Los Busby Babes eran un equipo en reconstrucción que había alcanzado el estandarte de élite de forma precoz, los jugadores que hacían parte de sus filas tenían, en promedio, 22 años, y eran los mejores. Toda Europa estaba maravillada y atrapada en sus largas zancadas, en sus jugadas tácticas, en su compromiso y devoción. Fueron tal vez el equipo más amado por el mundo en su momento.
“Estoy segura de que aquellos que se fueron habrían querido que continuaras” le dijo Jean Busby a su esposo, tras verlo ocasionalmente culparse por la tragedia, tras ver cómo se marginaba por haber sobrevivido al evento, para detener sus intentos de olvidar el fútbol.
El BEA 609 tuvo un retraso de una hora en Belgrado e igual tuvo que hacer su parada para recargar combustible en Múnich. Johnny Berry había perdido su pasaporte. Al día siguiente tenían partido de liga. Todo el mundo estaba nervioso, ansioso, presuroso. Una hora de diferencia en el reloj. Unos minutos de perpetua agonía.
Lea también: Millonarios busca estadio, en El Campín hay conciertos de Karol G y Silvestre Dangond
“No era suficiente con tener a un grupo de buenos futbolistas jóvenes; tenían que tener un sentido de pertenencia” dijo alguna vez Jimmy Murphy, segundo entrenador del equipo durante esa época, que no viajó ese día.
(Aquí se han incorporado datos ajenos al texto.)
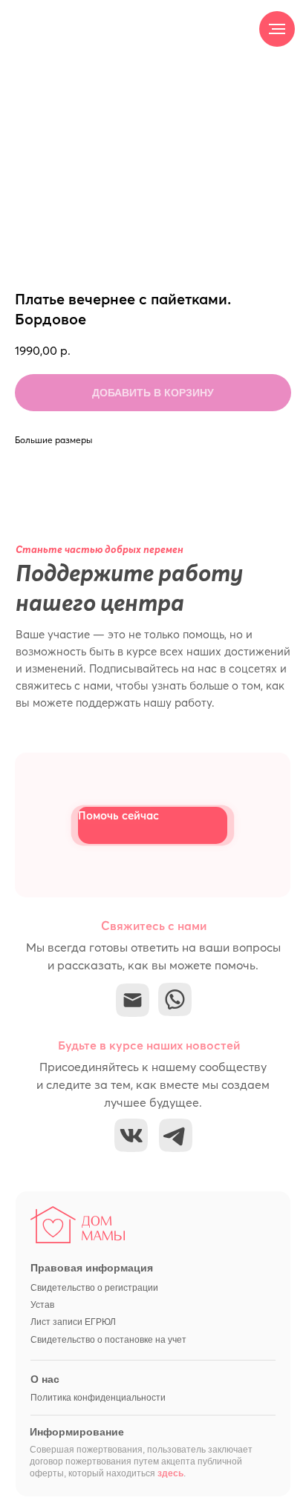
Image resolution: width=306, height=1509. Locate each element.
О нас (44, 1379)
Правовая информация (91, 1268)
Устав (42, 1305)
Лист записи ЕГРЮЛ (73, 1322)
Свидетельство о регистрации (94, 1288)
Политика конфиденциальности (98, 1397)
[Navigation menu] (277, 29)
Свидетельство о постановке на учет (108, 1340)
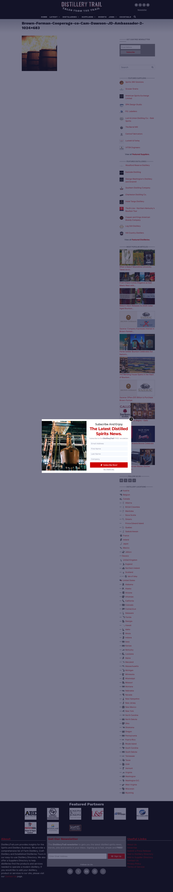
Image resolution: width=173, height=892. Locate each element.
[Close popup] (131, 419)
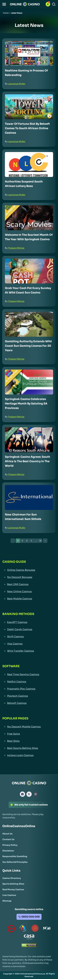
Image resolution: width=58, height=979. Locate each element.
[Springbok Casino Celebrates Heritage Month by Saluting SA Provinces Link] (29, 382)
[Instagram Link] (35, 794)
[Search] (54, 4)
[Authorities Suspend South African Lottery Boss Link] (29, 164)
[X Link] (29, 794)
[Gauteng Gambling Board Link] (35, 929)
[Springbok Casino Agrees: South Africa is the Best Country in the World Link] (29, 439)
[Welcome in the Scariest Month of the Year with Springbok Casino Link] (29, 217)
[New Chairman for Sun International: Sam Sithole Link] (29, 497)
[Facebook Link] (22, 794)
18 (40, 540)
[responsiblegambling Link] (23, 929)
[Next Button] (45, 540)
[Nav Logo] (25, 4)
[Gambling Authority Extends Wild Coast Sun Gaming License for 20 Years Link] (29, 324)
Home (5, 13)
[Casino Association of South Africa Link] (29, 937)
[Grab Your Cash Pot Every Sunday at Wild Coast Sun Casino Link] (29, 271)
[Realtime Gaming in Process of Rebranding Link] (29, 53)
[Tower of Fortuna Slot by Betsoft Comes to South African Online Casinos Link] (29, 106)
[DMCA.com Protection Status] (29, 946)
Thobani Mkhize (16, 248)
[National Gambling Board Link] (46, 929)
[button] (4, 4)
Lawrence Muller (16, 83)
El Manchester United jamás, después de Busby, abandonó esa retórica, ese discurso bien formulado.
Años después fue Sir Alex Fergusson el que continuó impulsado la narrativa, único entrenador que ha estado más tiempo que Busby al frente del equipo. Ese Manchester United era una familia, había camaradería, complicidad, hermandad, amor. Ese día nevaba y la nieve caía ignota y autónoma sobre el suelo, sobre los escombros, sobre las almas abandonadas.
Las autoridades no tardaron en llegar, pero 21 personas murieron de forma instantánea. Mientras que Kenneth Rayment murió en una cama de hospital y Ducan Edwards, al que los que lo vieron jugar consideran el mejor jugador inglés de la época, lo hizo también bajo el cuidado médico, 15 días después.
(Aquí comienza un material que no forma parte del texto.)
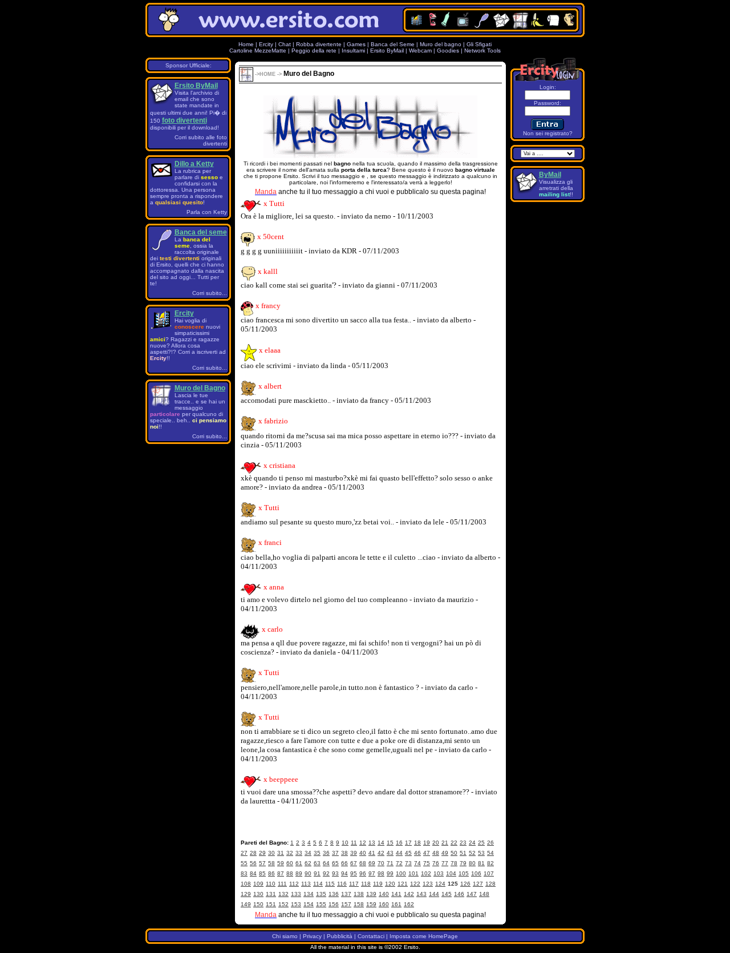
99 (390, 873)
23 (463, 842)
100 (401, 873)
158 (359, 904)
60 (289, 863)
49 (444, 853)
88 (289, 873)
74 (417, 863)
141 (396, 894)
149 (246, 904)
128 (490, 884)
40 (362, 853)
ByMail (550, 175)
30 (271, 853)
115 (330, 884)
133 (296, 894)
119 (378, 884)
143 (421, 894)
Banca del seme (201, 232)
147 (472, 894)
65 (335, 863)
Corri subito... (209, 293)
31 (280, 853)
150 (258, 904)
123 (428, 884)
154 (308, 904)
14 (381, 842)
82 (490, 863)
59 (280, 863)
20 (435, 842)
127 (478, 884)
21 (444, 842)
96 (362, 873)
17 (408, 842)
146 (459, 894)
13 (371, 842)
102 (426, 873)
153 (296, 904)
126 (465, 884)
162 (409, 904)
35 (317, 853)
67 (353, 863)
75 (426, 863)
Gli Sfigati (479, 44)
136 (333, 894)
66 (344, 863)
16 (399, 842)
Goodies (448, 50)
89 (298, 873)
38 (344, 853)
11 (354, 842)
Hace 66 años, un día como hoy pero más frígido y gélido, murieron Geoff Bent, Roger Byrne, Edde Colman, Mark Jones, David Pegg, Tommy Taylor y Liam Whelan, jugadores de aquel Manchester idílico y pionero. Murieron Walter Crickmer, Tom Curry y Bert Whalley, miembros del Staff del club. Al igual que Alf Clarke, Donny Davies, George Follows, Tom Jackson, Archie Ledbrooke, Henry Rose, Eric Thompson y Frank Swift, periodistas; y Tom Cable (miembro de la tripulación), Bela Miklos (agente de viajes ) y Willie Satinof, un fanático del equipo, amigo de Busby, que esa temporada había viajado con el equipo para todos sus compromisos europeos.
Y habrían sido muchas más víctimas fatales si Harry Gregg, arquero del plantel, no hubiese sentido aquel deseo irreprochable de exponerse a las flamas y al sufrimiento. Gregg volvió una y otra vez sobre sus pasos, luego de haberse salido del avión, para rescatar a sus compañeros y desconocidos. Harry salvó ese día a un bebé de 20 meses y a su madre embarazada. Corrió cuerpos, almas penitentes, ojos desdibujados. Pero nunca habló con firmeza y coraje sobre su valor, nunca impulsó la historia, trágica por sí sola.